### SET TASK
Find every line in the entries below that contains the string "Viewport", and copy each of those lines. Matching is case-sensitive.
— begin —
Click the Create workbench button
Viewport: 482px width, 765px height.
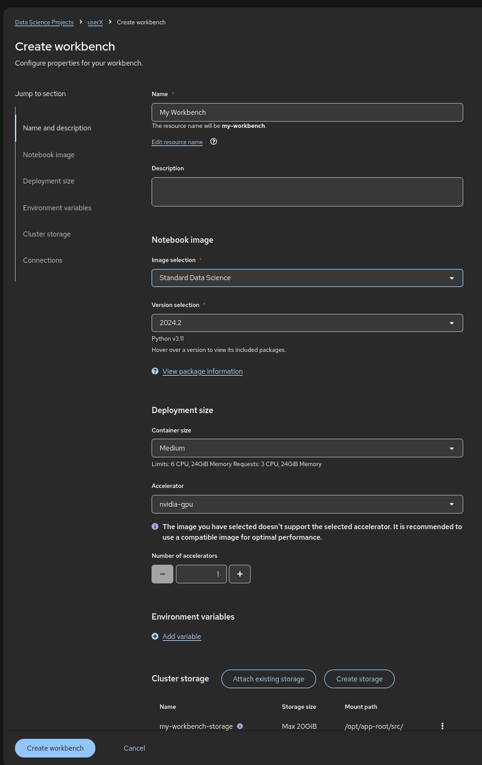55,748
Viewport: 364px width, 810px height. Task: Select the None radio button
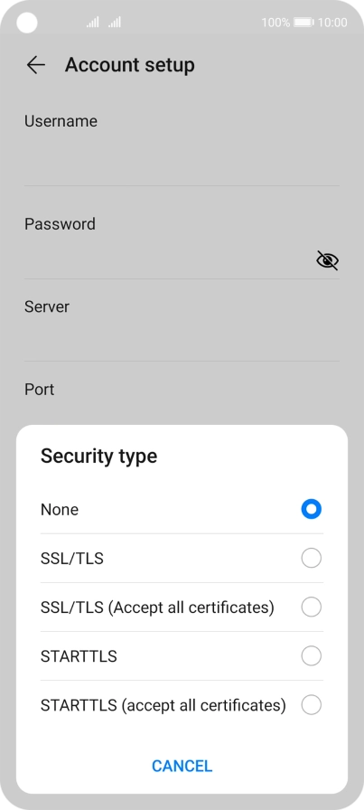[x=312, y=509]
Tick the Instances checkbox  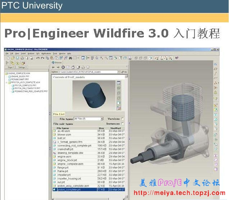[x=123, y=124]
— end —
### ANSWER BELOW
Viewport: 482px width, 765px height.
Viewport: 364px width, 810px height. Task: Select the None radio button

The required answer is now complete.